Collaborations and acquisitions. The future of the industry lies in the development of more sensitive, faster, user-friendly, information technology-capable devices for a host of new protein and molecular markers. No company owns all the technology needed to develop these new tests and systems. Thus, many companies are acquiring other IVD manufacturers to shore up their research and development. For example, in February 2022, BD, looking to broaden its flow cytometry segment for hematologic cancer and blood diseases, acquired Cytognos. In April 2022, bioMérieux acquired Specific Diagnostics to add to its critical infection sepsis line, and in June 2022, Fujirebio acquired ADx NeuroSciences, and Qiagen acquired Blirt for additional growth in reagents.

New sample methods. Tests using blood, nasal fluid, and tissue dominate the IVD market, but the search for easier-to-collect samples continues. The pandemic and the need for rapid, reliable testing has heightened interest in saliva as a convenient medium for infectious diseases. Recent studies have shown that saliva is just as effective as a nasopharyngeal swab for traditional SARS-CoV-2 PCR tests and useful in at-home rapid antigen tests. The Food and Drug Administration had issued more than 30 emergency use authorizations for saliva-based SARS-CoV-2 tests.
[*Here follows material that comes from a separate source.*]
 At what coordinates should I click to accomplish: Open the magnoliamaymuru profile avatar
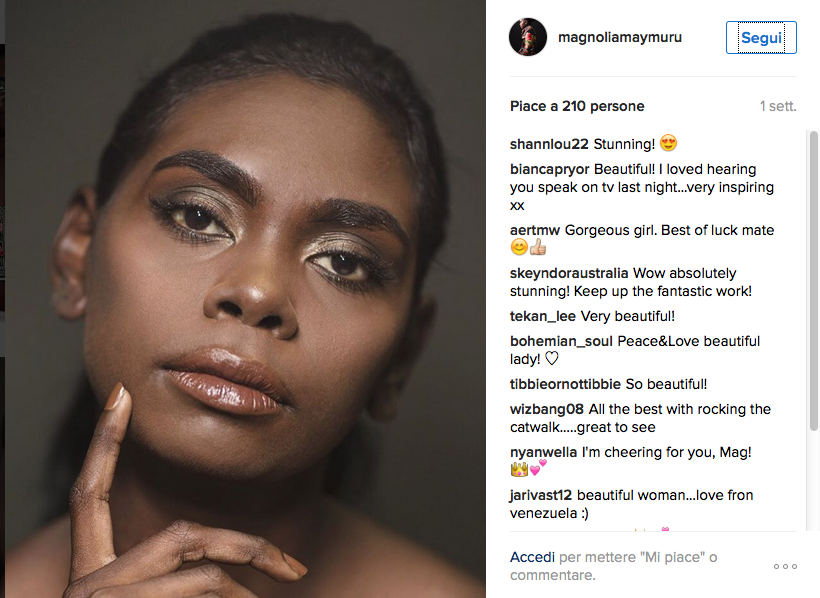point(528,38)
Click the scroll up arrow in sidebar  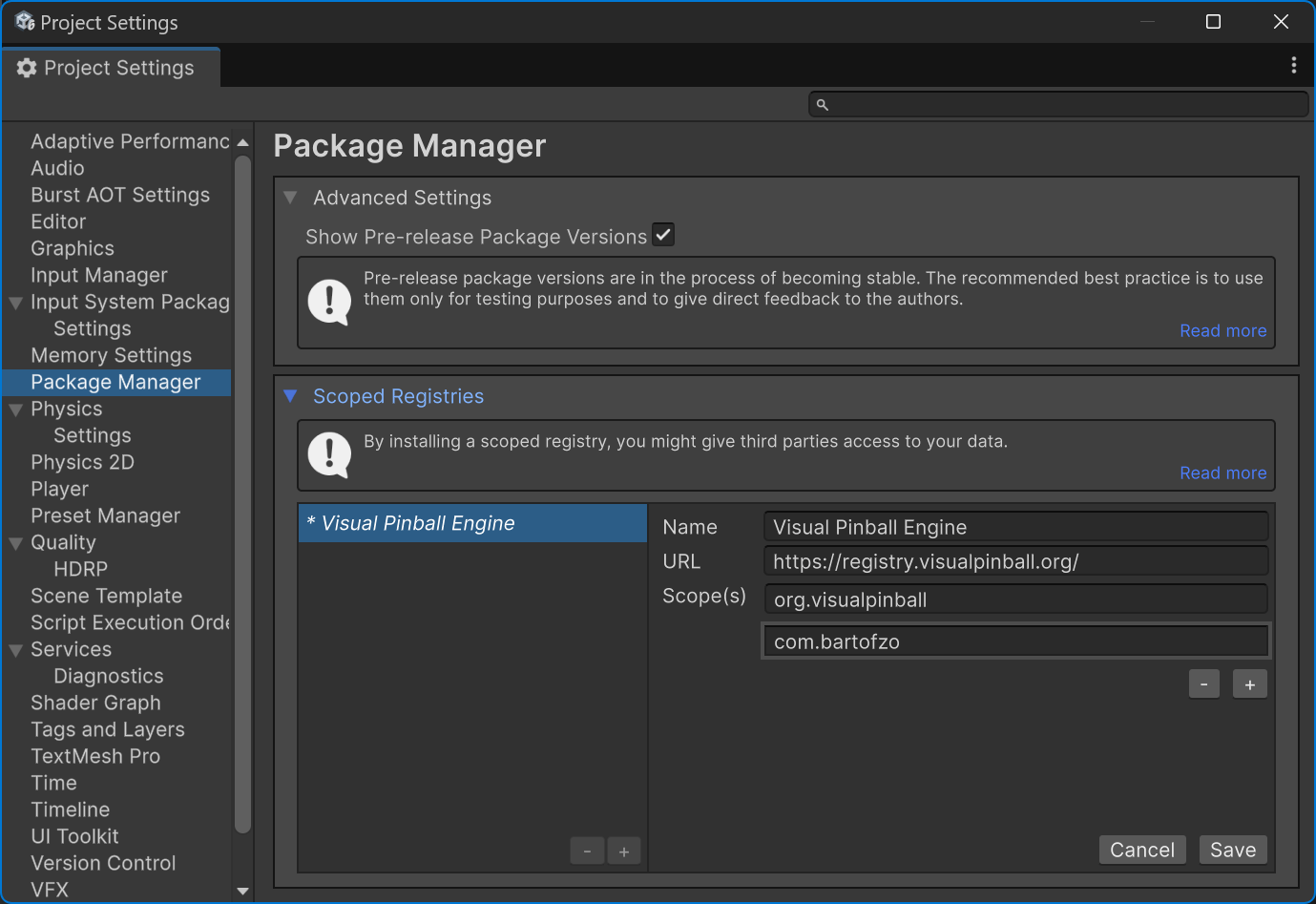(242, 142)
Saliva is also increasingly being used to diagnose diseases affecting the mouth, esophagus, stomach, large and small intestines, kidney, and liver.
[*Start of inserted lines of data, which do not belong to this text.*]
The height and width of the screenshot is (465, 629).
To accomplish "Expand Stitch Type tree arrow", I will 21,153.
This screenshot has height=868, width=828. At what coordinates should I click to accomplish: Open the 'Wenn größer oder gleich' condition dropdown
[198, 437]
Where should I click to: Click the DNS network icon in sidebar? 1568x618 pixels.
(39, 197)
There is also work being done in using breath and capillary blood for diagnostic testing. Patient-focused testing services, such as Everlywell, Everly Health, and LetsGetChecked, are driving the market for finger-prick sample collection.

As the global population ages and new testing methods are developed, the worldwide IVD market will continue to grow. But which areas will grow the fastest will depend on a number of key factors, including potential future pandemics, lifestyle trends that might have an impact on chronic diseases, and consumer demand.
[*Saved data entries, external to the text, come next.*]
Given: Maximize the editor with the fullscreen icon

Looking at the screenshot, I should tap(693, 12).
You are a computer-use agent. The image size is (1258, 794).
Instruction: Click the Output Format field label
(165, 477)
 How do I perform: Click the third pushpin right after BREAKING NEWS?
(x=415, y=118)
Each segment of IVD is witnessing automation and technological advancements that enhance accuracy, efficiency, and data management. Overall, there are no signs of a slowdown in innovation. These innovations hold the potential to revolutionize healthcare by enabling earlier disease detection and the development of more personalized treatment strategies are ushering in a new era of precision and efficiency in diagnostic methods.

The future of IVD holds great promise, particularly in conjunction with AI and machine learning, enabling seamless integration, patient-specific models, remote monitoring, and ethical considerations to ensure a responsible and impactful use. As IVD continues to evolve, it will play a pivotal role in shaping the future of healthcare, improving patient outcomes, and advancing medical research.

There is a growing demand for specialized diagnostic services in cancer screening, genetic testing, and infectious diseases. PPPs can play a crucial role in creating specialized diagnostic centers. Uttar Pradesh and Madhya Pradesh Dx testing schemes have worked well for years, and could serve as a model.

IVD is quickly expanding in Tier-II and Tier-III cities. Many states are making rapid strides with concerted investments in rural healthcare development.

By segment, chemistry is expected to expand at low-double digits while CLIA at high-double digits due to the rising disease incidence and biomarker testing needs, especially in cancer biomarkers. Mindray, Sysmex, Autobio, and Agappe are four new CLIA competitors that are challenging the two-decade-old MNC monopoly with advanced systems. Currently, the market size for 3-part hematology analyzers is high. However, growth is seen from the 5-part hematology analyzers that are primarily being imported, with competitive pricing playing an important part, giving impetus to the Chinese brands. The Make in India initiative may provide the requisite impetus.

India continues to lack quality standards for labs. Only 2400 of the 100,000 labs have NABL certification. A strong regulatory authority is needed to regulate lab proliferation, and set quality standards for current and new labs in the country.

IVD ecosystems for local manufacturing and sustainable pricing for suppliers can be a game changer for this industry.